Based on experimental evidence and clinical observations, hemifacial microsomia (HFM) is one of several structural anomalies that are postulated to result from vascular disruption. We collected data in a case-control study to identify whether vasoactive exposures or vascular events during early pregnancy affect the risk of HFM.
Cases with a diagnosis of HFM were identified at craniofacial centers in 26 cities across the United States and Canada, from 1996 to 2002. Controls were matched to cases by age and pediatrician practice. Mothers of 230 cases and 678 controls were interviewed about pregnancy events and exposures. Case and control mothers were compared for early pregnancy use of vasoactive medications, cigarettes, and alcohol; singleton or multiple gestation; and diabetes, hypertension, or vaginal bleeding in the first half of pregnancy.

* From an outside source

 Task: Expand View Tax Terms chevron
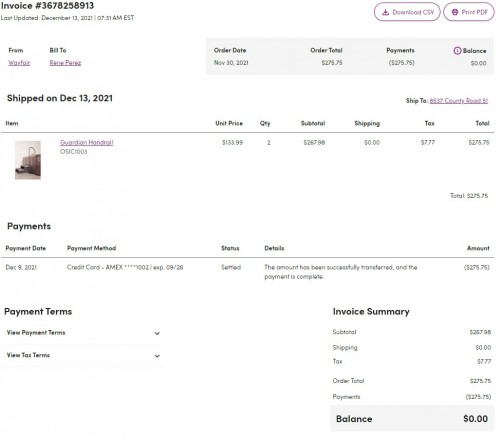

Odds ratios (ORs) were significantly increased for vasoactive mediation use (OR, 1.9 overall; OR, 4.2 among smokers), multiple gestations (OR, 10.5), and diabetes (OR, 6.0). Vaginal bleeding in the second trimester and heavy alcohol intake were associated with increased risks, but the estimates were based on small numbers and, therefore, are unstable. No associations were observed for cigarette smoking without vasoactive medication use, hypertension, and vaginal bleeding in the first trimester.
The increased risks of HFM associated with vasoactive medication use, multiple gestations, diabetes, and second trimester vaginal bleeding appear collectively to support the hypothesis that vascular disruption is one etiology for HFM, because each of these factors is related to effects on blood vessels.